Kaum eine dieser Verschwörungsversionen scheint sich aber näher mit dem Umstand zu beschäftigen, dass Usama bin Ladin in späteren Videobotschaften über Al- Jazira sich ausdrücklich als Inspirator der Terroranschlägen vom 11. September bekannte. Auch die Tatsache, dass am 26. Februar 1993 Islamisten mit einer in der Parkgarage placierten Lastwagenbombe schon einmal einen gross angelegten Terroranschlag gegen den Komplex des World Trade Center in Manhattan lanciert hatten (bei dem 6 Menschen starben und Hunderte verletzt wurden), wird in der Verschwörungsliteratur selten erwähnt –vielleicht weil dieser Aspekt nicht gut in die Suggestion von der finsteren US-Selbstinszenierung von 9/11 passt.
Gewiss, kritische Fragen zum Ablauf und Hintergründen der Terrorschläge und zu den offiziellen Untersuchungen dazu sind in einer demokratischen Gesellschaft legitim. Wer sich einen breiteren Überblick über solche Fragen und Theorien – sowie die von Experten dazu häufig veröffentlichten Gegendarstellungen – verschaffen will, findet bei Wikipedia unter dem Titel „Verschwörungstheorien zum 11. September 2011“ einen bequemen Einstieg.
Schon Roosevelt ein Verschwörer?
Es gibt aber auch Verschwörungs-Spekulanten, die sich nicht damit begnügen, kritische Fragen zu stellen und sich der Forderung nach einer neuen Untersuchung von 9/11 anzuschliessen. Zu ihnen gehört etwa der für seine öffentliche Geschwätzigkeit bekannte PR-Unternehmer Klaus Stöhlker. Stöhlker schreibt auf der Website www.911untersuchen.ch man „wisse“, dass Kerosin nicht heiss genug wird, um Stahl zu schmelzen, obwohl andere Fachleute im Zusammenhang mit dem Einsturz der WTC-Türme genau das Gegenteil behaupten. Er verweist auch auf die Studie eines dänischen Wissenschafters, die suggeriert, dass die Zwillingstürme vor dem Einschlag der Flugzeuge angeblich mit dem Sprengstoff Nanothermit vollgeladen wurden. Stöhlker erwähnt aber nicht, dass andere Experten dieser Theorie mit ausführlichen Argumenten widersprechen (siehe Wikipedia).

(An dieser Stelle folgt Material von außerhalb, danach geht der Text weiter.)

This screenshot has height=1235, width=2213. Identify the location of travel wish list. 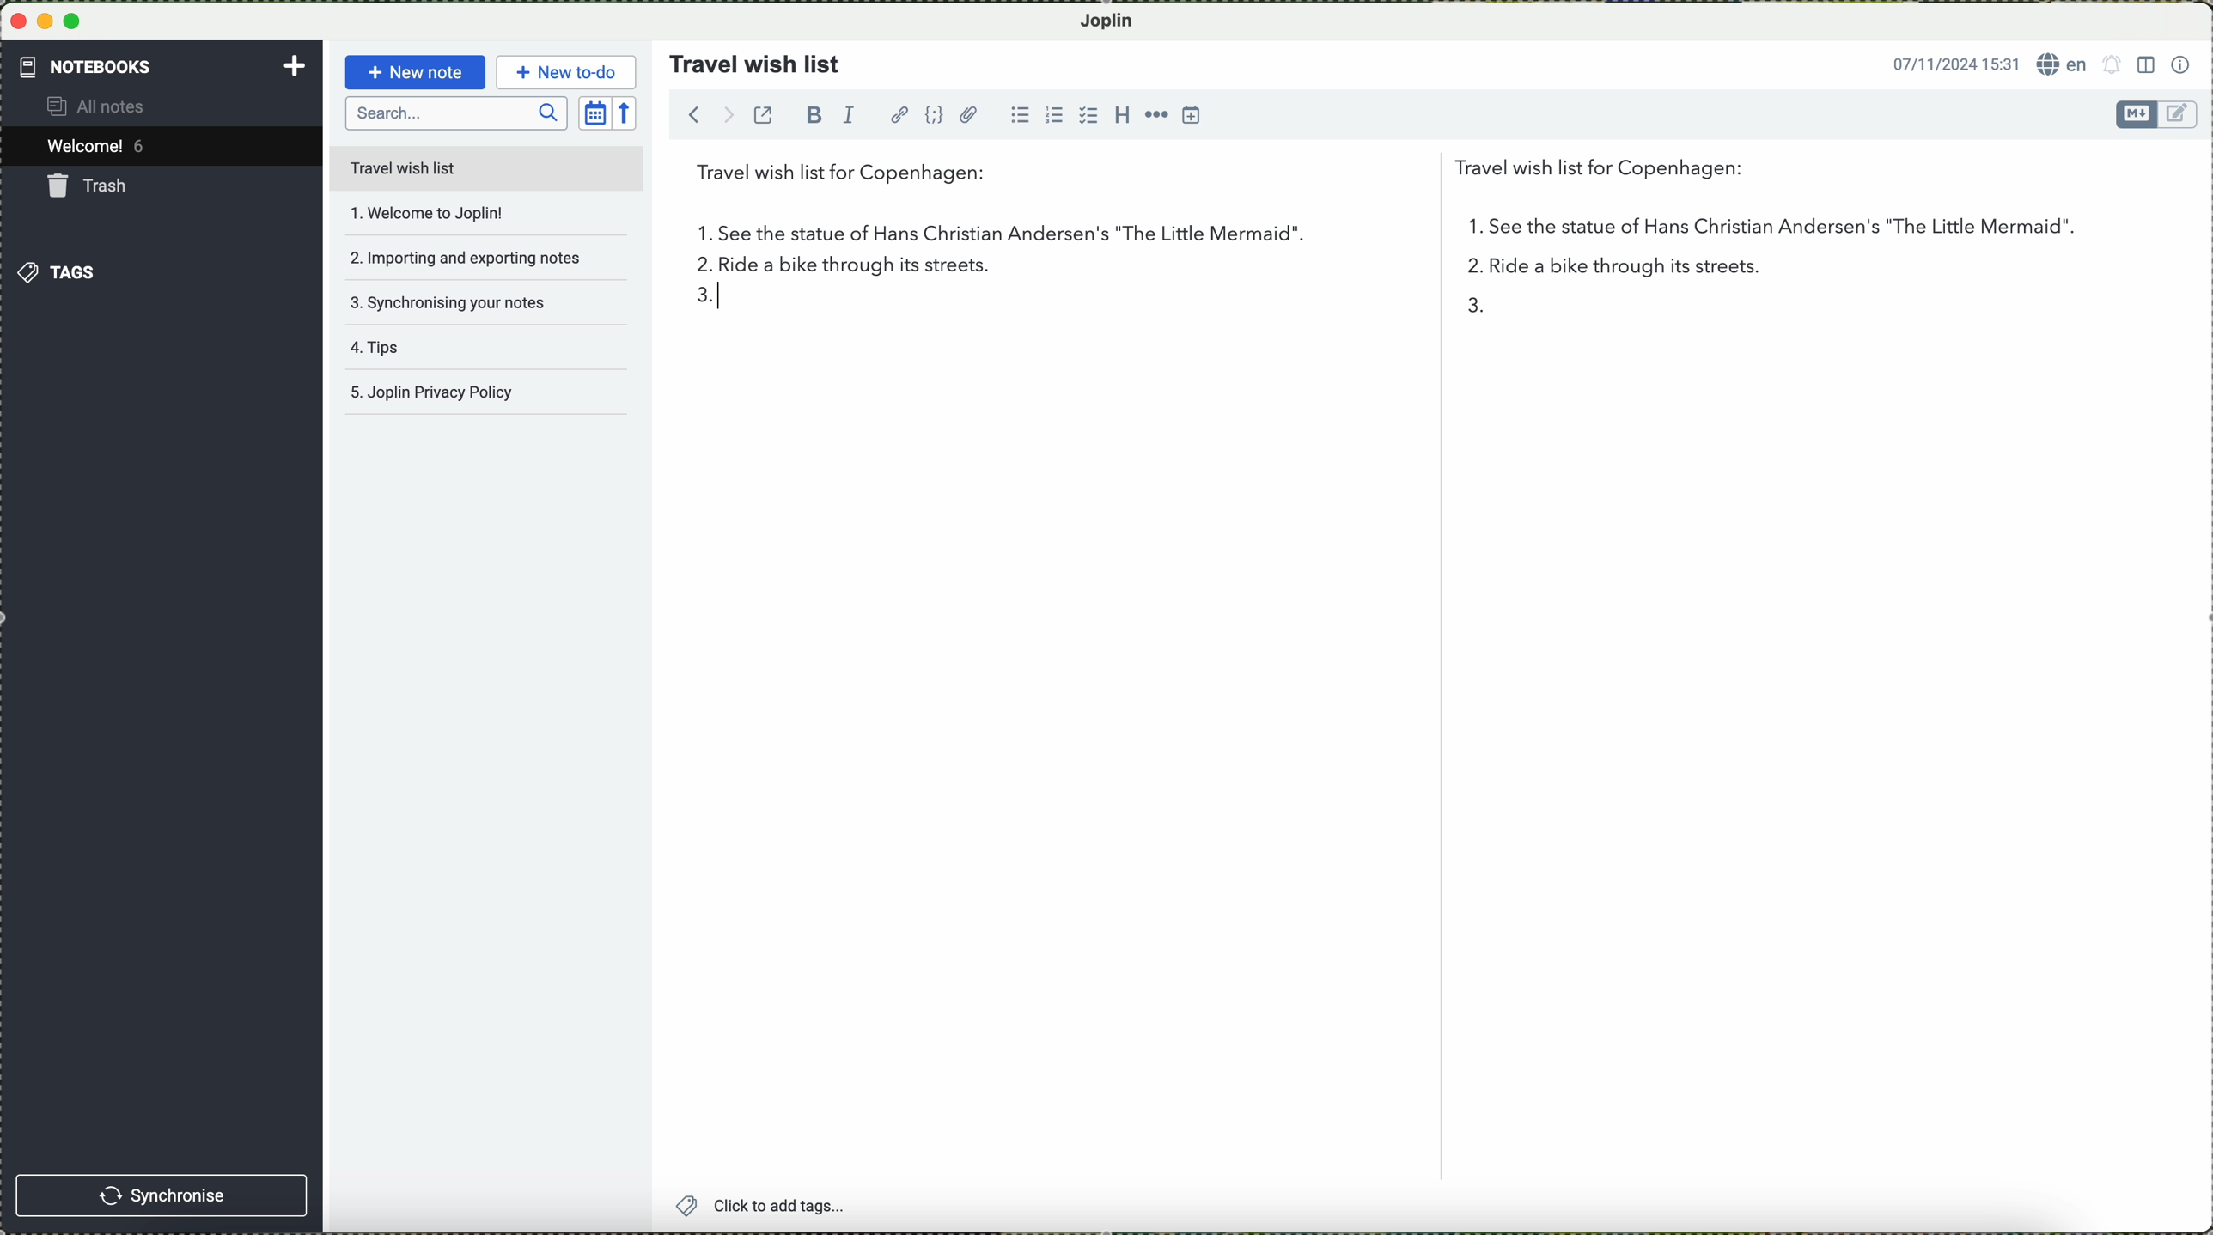
(748, 58).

Weiter schreibt der Verschwörungsexperte Stöhlker, man „wisse“ heute ja auch, dass die US-Regierung von Franklin D. Roosevelt den japanischen Angriff auf die amerikanische Flotte in Pearl Harbor „bewusst provoziert und zugelassen“ habe, um so die amerikanische Bevölkerung von der Notwendigkeit eines Eintritts in den 2. Weltkrieg zu überzeugen. Woher er dieses felsenfeste „Wissen“ hat, offenbart der PR-Mann nicht. Nach dem Duktus seiner Einlassung zu schliessen, scheint es für ihn empörend, dass Roosevelt die USA überhaupt in den Krieg gegen Hitler-Deutschland geführt hat. Er macht auch kein Hehl daraus, dass er die Behauptung des irrlichternden iranischen Präsidenten Ahmadinejad vor der Uno, die Attentate auf die Wolkenkratzer des WTC sei mit dem Wissen der US-Regierung erfolgt, für durchaus glaubwürdig hält.
Muss man sich bei solchen Auslassungen wundern, wenn Verschwörungsthesen zu 9/11 gerade in den seriösen Medien zehn Jahre nach dem grossen Terrorschlag kaum noch auf Interesse stossen? Für die eingefleischten Konspirations-Verfechter ist das natürlich nur ein Beweis, dass diese Medien mit zur Verschwörung gehören.